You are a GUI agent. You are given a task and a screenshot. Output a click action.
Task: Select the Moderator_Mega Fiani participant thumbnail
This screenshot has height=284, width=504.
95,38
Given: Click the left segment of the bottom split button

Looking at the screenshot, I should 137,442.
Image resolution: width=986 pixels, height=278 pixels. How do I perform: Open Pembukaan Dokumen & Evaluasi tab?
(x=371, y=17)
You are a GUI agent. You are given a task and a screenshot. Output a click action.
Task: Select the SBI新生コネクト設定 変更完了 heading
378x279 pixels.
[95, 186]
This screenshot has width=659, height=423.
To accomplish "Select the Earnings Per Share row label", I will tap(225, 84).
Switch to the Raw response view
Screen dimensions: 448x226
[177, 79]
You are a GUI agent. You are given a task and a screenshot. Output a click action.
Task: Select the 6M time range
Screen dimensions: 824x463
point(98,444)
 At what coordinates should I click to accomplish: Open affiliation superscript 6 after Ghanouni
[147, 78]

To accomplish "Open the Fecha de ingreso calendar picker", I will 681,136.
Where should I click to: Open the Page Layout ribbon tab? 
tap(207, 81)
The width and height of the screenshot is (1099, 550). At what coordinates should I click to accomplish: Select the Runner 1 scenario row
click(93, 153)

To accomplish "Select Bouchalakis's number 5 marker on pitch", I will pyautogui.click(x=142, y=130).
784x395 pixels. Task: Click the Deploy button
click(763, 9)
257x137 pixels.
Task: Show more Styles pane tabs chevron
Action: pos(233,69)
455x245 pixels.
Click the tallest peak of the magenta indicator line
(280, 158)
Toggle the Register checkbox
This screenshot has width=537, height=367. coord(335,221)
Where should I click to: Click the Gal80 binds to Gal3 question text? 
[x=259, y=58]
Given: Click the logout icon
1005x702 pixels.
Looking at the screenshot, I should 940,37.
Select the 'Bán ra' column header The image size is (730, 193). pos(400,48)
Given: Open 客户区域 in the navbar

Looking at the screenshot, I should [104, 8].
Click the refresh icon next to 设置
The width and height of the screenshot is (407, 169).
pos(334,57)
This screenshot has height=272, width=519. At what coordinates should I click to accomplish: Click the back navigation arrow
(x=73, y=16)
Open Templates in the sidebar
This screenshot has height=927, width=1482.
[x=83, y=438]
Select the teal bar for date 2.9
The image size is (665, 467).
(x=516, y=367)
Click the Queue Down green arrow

....

> **Assignment**: Could you return the data above exactly as it stands?

> **Task result**:
You are a GUI agent. You are given a task and a screenshot. Output a click action.
Task: Select the Moderator_Mega Fiani participant thumbnail
This screenshot has height=284, width=504.
95,38
Given: Click the left segment of the bottom split button

Looking at the screenshot, I should 137,442.
Image resolution: width=986 pixels, height=278 pixels. How do I perform: Open Pembukaan Dokumen & Evaluasi tab?
(x=371, y=17)
You are a GUI agent. You are given a task and a screenshot. Output a click action.
Task: Select the SBI新生コネクト設定 変更完了 heading
378x279 pixels.
[95, 186]
This screenshot has width=659, height=423.
To accomplish "Select the Earnings Per Share row label", I will tap(225, 84).
Switch to the Raw response view
Screen dimensions: 448x226
[177, 79]
You are a GUI agent. You are given a task and a screenshot. Output a click action.
Task: Select the 6M time range
Screen dimensions: 824x463
point(98,444)
 At what coordinates should I click to accomplish: Open affiliation superscript 6 after Ghanouni
[147, 78]

To accomplish "Open the Fecha de ingreso calendar picker", I will 681,136.
Where should I click to: Open the Page Layout ribbon tab? 
tap(207, 81)
The width and height of the screenshot is (1099, 550). At what coordinates should I click to accomplish: Select the Runner 1 scenario row
click(93, 153)

To accomplish "Select Bouchalakis's number 5 marker on pitch", I will pyautogui.click(x=142, y=130).
784x395 pixels. Task: Click the Deploy button
click(763, 9)
257x137 pixels.
Task: Show more Styles pane tabs chevron
Action: pos(233,69)
455x245 pixels.
Click the tallest peak of the magenta indicator line
(280, 158)
Toggle the Register checkbox
This screenshot has width=537, height=367. coord(335,221)
Where should I click to: Click the Gal80 binds to Gal3 question text? 
[x=259, y=58]
Given: Click the logout icon
1005x702 pixels.
Looking at the screenshot, I should 940,37.
Select the 'Bán ra' column header The image size is (730, 193). pos(400,48)
Given: Open 客户区域 in the navbar

Looking at the screenshot, I should [104, 8].
Click the refresh icon next to 设置
The width and height of the screenshot is (407, 169).
pos(334,57)
This screenshot has height=272, width=519. At what coordinates should I click to accomplish: Click the back navigation arrow
(x=73, y=16)
Open Templates in the sidebar
This screenshot has height=927, width=1482.
[x=83, y=438]
Select the teal bar for date 2.9
The image size is (665, 467).
(x=516, y=367)
Click the Queue Down green arrow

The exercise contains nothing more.